In San Antonio stehen jetzt Tankwagen mit Wasser bereit, damit wir mehr Flüssigkeit zu uns nehmen, nicht aber in unserem Subunternehmen, wir bringen uns das Wasser selbst mit! Schutzanzüge haben wir keine, nur die Arbeiter die das Gift auf die Felder bringen tragen welche.

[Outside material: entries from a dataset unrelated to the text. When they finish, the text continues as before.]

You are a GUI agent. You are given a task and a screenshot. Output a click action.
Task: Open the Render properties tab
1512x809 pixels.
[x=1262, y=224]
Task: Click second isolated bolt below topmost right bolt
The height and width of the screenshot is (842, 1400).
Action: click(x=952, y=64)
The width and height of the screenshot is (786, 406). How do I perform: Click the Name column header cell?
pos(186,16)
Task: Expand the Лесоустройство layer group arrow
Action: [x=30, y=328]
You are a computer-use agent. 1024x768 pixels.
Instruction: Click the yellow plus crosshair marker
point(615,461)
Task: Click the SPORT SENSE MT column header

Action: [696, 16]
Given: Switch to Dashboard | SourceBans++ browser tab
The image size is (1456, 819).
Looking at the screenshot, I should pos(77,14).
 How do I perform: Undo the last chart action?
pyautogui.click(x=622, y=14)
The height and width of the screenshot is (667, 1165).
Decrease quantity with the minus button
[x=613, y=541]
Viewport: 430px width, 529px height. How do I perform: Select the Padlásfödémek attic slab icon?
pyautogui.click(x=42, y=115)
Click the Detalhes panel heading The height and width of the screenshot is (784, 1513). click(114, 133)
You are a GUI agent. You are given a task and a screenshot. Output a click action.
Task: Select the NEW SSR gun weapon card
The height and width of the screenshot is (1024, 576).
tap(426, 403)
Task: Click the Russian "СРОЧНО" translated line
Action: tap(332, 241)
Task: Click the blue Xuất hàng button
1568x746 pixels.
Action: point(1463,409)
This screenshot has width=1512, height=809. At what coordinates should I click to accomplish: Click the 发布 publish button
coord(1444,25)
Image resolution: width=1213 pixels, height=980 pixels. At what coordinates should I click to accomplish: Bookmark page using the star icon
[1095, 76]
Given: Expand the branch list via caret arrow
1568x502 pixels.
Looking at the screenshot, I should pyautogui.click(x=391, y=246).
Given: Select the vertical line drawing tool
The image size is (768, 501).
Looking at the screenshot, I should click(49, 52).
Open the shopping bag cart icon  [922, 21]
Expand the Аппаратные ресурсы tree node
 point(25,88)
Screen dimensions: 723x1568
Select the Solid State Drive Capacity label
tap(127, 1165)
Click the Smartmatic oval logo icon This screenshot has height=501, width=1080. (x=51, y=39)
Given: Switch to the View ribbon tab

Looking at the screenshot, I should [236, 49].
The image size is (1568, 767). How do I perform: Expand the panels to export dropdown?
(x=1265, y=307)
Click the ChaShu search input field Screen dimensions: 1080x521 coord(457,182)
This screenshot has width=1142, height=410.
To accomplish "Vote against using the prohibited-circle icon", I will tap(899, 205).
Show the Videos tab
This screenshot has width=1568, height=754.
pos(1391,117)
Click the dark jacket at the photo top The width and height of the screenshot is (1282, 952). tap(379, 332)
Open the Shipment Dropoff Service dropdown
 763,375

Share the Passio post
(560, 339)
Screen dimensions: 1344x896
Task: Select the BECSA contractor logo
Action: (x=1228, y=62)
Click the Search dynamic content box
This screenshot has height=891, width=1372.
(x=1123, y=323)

Die Flugzeuge fliegen noch immer, einmal bin ich weg gerannt, um mich in Sicherheit zu bringen.
Wenn du das Zeug abbekommst kriegst du keine Luft mehr und die Haut brennt.“

Die Kontrollen, damit die erkrankten Arbeiter nicht mit falschen Ausweisen arbeiten, seien stärker geworden, nicht aber bei allen Subunternehmern, die auch schlechter bezahlen. Aber was solle er denn machen, er müsse doch seine Familie ernähren, deshalb werde er arbeiten, solange es gehe!
D.’s Bruder, er steht etwas abseits, kann schon lange nicht mehr arbeiten. Sein Kreatinwert ist auf über 5 (Normalwert ) angestiegen. Er gehört damit in die Gruppe der schwer Erkrankten, für die es keine Rettung mehr gibt. Alle zwei Monate geht er in das centro de salud, um seine Medikamente zu bekommen. Es geht ihm schlecht, die Krankheit und die Angst steht ihm ins Gesicht geschrieben.

Wir fahren zurück über eine holprige, schlammige Piste, vorbei an dem neu gepflanzten Zuckerrohr für die nächste Ernte, vorbei am Gesundheitsposten, gegenüber lagert eine Gruppe der „antimotones“ und verabschieden uns von Carmen Rios am Stadtpark. Dort finde ich auf einem Wandgemälde, wahrscheinlich finanziert aus den Steuergeldern, oder Spenden von Pellas, San Antonio den passenden Spruch: „ Nicaragua ist schön, Chichigalpa unvergesslich!“ Jetzt weiß ich, warum ich diese Geschichte heute morgen zu Ende bringen musste, kurz vor sechs, die Arbeit auf den Feldern geht schließlich ja auch gleich los!